A microcontroller solution is to be developed in which an analog value is visualized on a text display.

Requirements for the solution:

• Text display with HD44780 display controller or compatible
• Display in 4 bit mode, save pins
• Display the analog value as a number in the first line
• Display the analog value as a bar in the second line

SRS LCD

If you have still opened a class diagram, select the menu item “up” in the context menu (right mouse button) of the diagram. If the project is no longer open, open the SiSy UML project again.

This time the preparatory work differs slightly from the previous procedure. So that we have little writing effort for the necessary source code, this time we use a special board package from the SiSy online LibStore instead of loading the general driver package for the STM32F0. Since the connection of the display requires several pins and these can be arranged very differently in the target systems, the library component is generally valid. The developer usually has to implement the assignment of the specific pins for the display himself by overwriting the corresponding pin operations. If a board and its pin configuration is known, the pin adaptation can be loaded as a prepared component. That is exactly what we will do for the mySTM32 Board light.

Perform the following preparatory work:

• create a new class diagram
• Target language ARM C ++
• Target platform STM32F042 mySTM32 Board light HAL
• Load diagram template application framework for PEC applications (XMC, STM32, AVR)
• Load the board package for the STM32 Board light from the SiSy LibStore
• optionally assign template stm32F042_48Mhz

ATTENTION: For this exercise please download the driver package “Board Package mySTM32 Board light” from the SiSy LibStore

If we take a closer look at the task, we notice that some of the requirements in previous exercises have already been processed.

• Load packages from the LibStore
• read in an analog value
• Format numerical values as texts

We can build on that. The task reminds of the output of the values via UART. This time we don't send the output to the PC but to the display. Let's take a look at the PecTextLcd16x2 library block.

The texts are output using the write (“…”) operation. The setPos (x, Y) operation is available to us for output at certain positions. The display can be cleared with clear () . That should be enough for the task.

If we apply the principles of object orientation to the task, the following system modules result:

These system modules can be put together as a possible rough draft to form the following application architecture:

This architectural draft can be read as “natural” text as follows:

• The controller has a sensor and a display
• The sensor is a PecAdcChannel with adcResolution8bit
• The display is a PecTextLcd16x2 with lcd_useBacklight

The specific pins, channels and other hardware configurations must be assigned during implementation. For this it is necessary to deal with the Text LCD Add-On in more detail. A look at the technical description is helpful.

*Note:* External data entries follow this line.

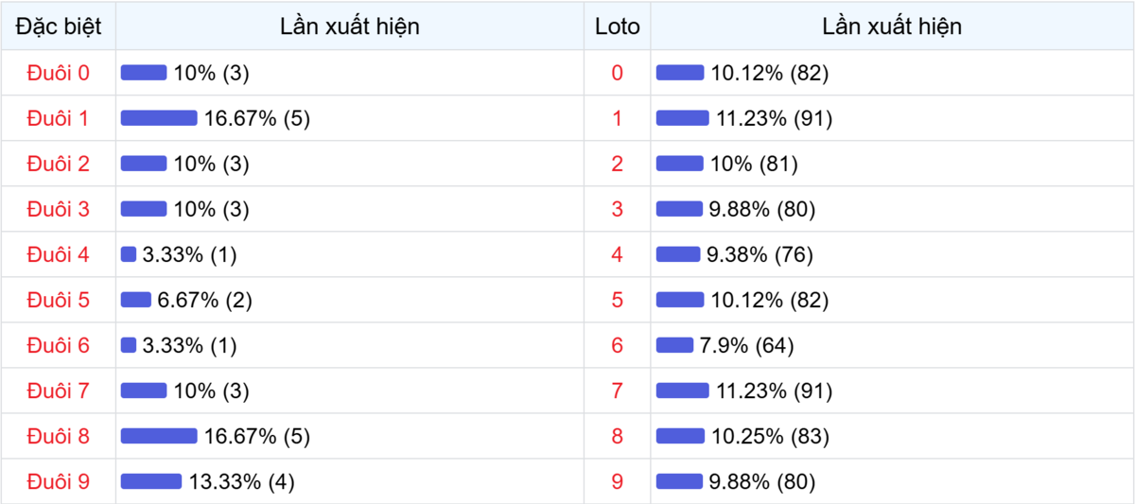Click Loto number 6
The width and height of the screenshot is (1135, 504).
(618, 345)
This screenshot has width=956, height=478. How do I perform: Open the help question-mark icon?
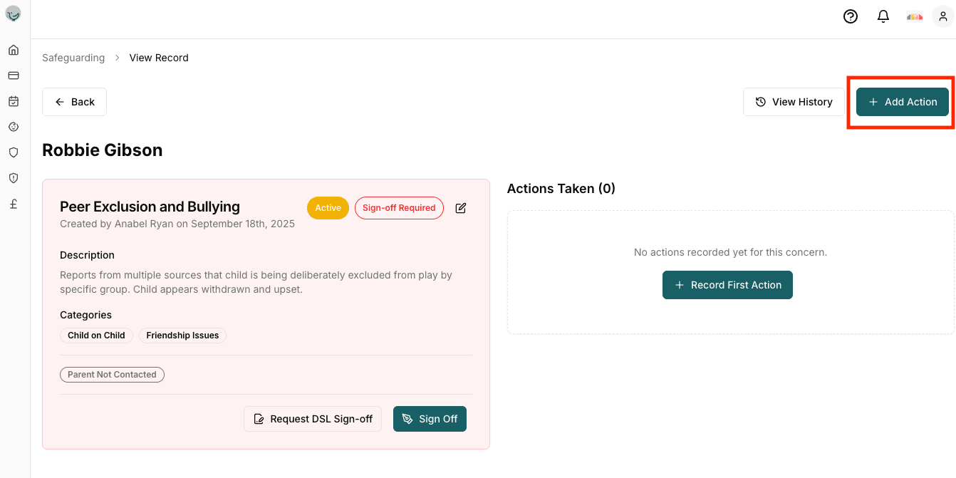[850, 16]
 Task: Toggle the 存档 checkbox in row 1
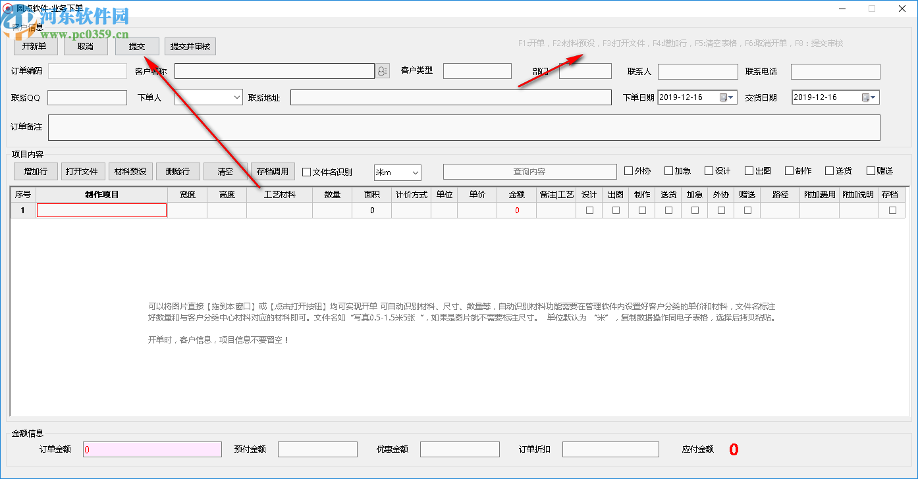(892, 210)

The circuit diagram (see page 5, technical description myAVR LCD Add-On) shows that the first 8 pins on the extension connection are occupied by the add-on. These are pins A0 to A7. These are therefore no longer available for other tasks. The sensor must be connected to a different pin. On the Reference card we can determine the next possible analog input.

REMEMBER: Special driver packages for known boards = use LibStore board packages

The implementation should contain the elements described in the above draft. In addition, we still have to allocate the specifically used resources of our controller. For the display we use the configuration from the board package textLcdSTMlight . We should use PinB0 for the ADC. The steps for the correct configuration of the text display are shown in more detail below.

Complete your class model so that it corresponds to the following illustration. Arrange the elements clearly.

As a first careful test, we put out simple welcome texts on line one and two, which we delete after two seconds. Note the following code in the onStart () operation of the Controller class:

Controller::onStart():void

// boot sequence after start SysTick
display.setPos(1,1);
display.write("Hello mySTM32.de");
display.setPos(1,2);
display.write("================");
waitMs(2000);
display.clear();

It is advantageous to create, transfer and test this in advance.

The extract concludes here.